What you have to do: Please count the lines in the items below that contain the string "height", and give only the number.

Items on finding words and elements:

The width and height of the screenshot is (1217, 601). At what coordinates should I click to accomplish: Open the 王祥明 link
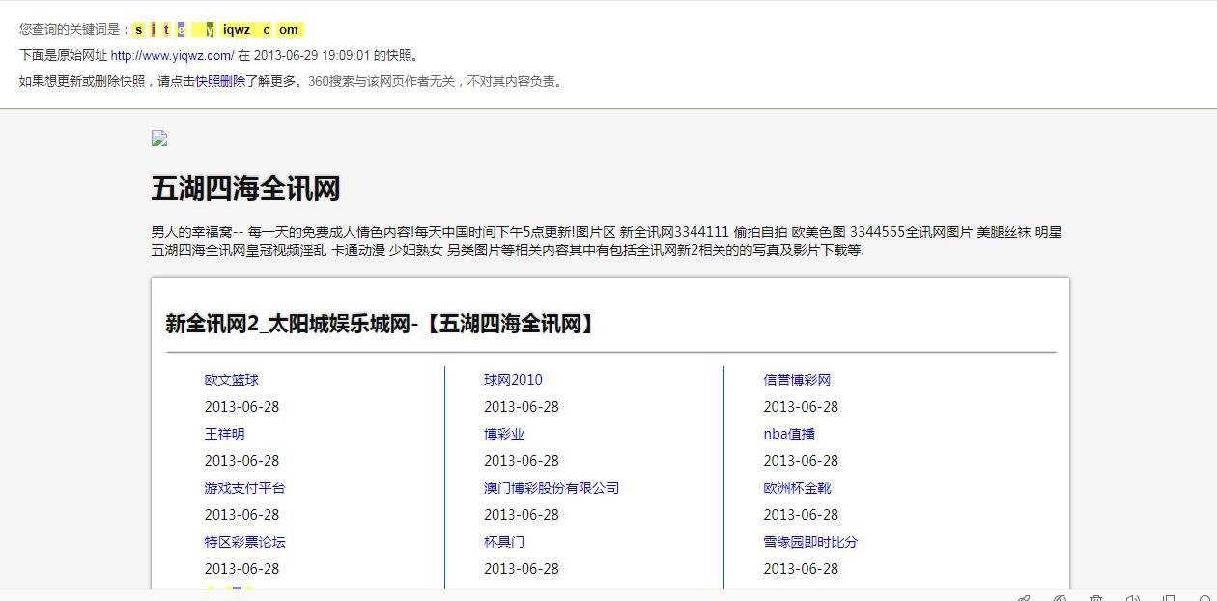coord(224,434)
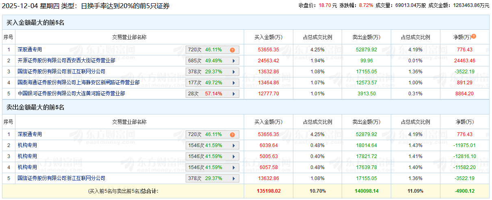
Task: Open 开源证券西安西大街证券营业部 link
Action: [66, 61]
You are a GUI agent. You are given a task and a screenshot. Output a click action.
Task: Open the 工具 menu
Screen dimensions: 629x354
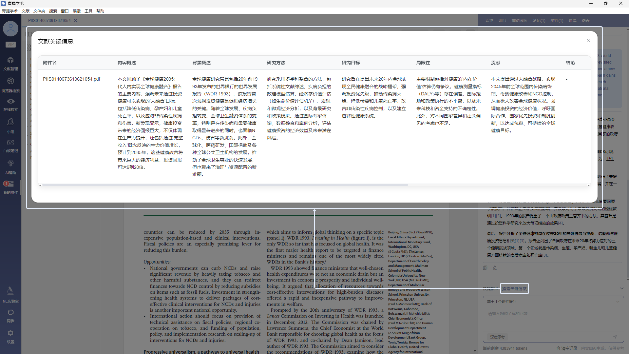[88, 11]
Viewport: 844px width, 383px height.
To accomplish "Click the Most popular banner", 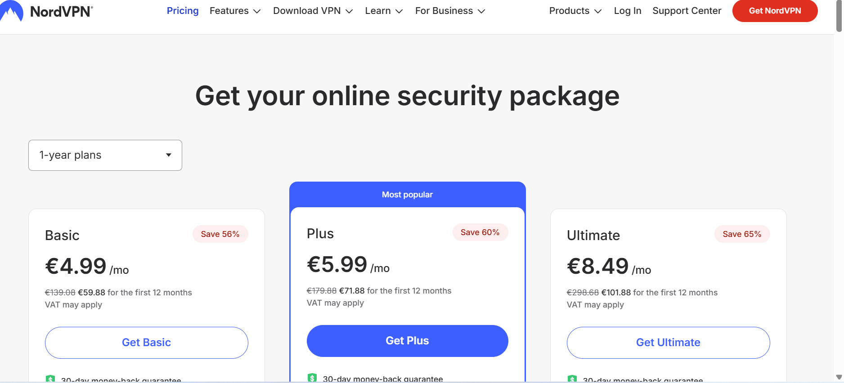I will 408,195.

Exercise response: 2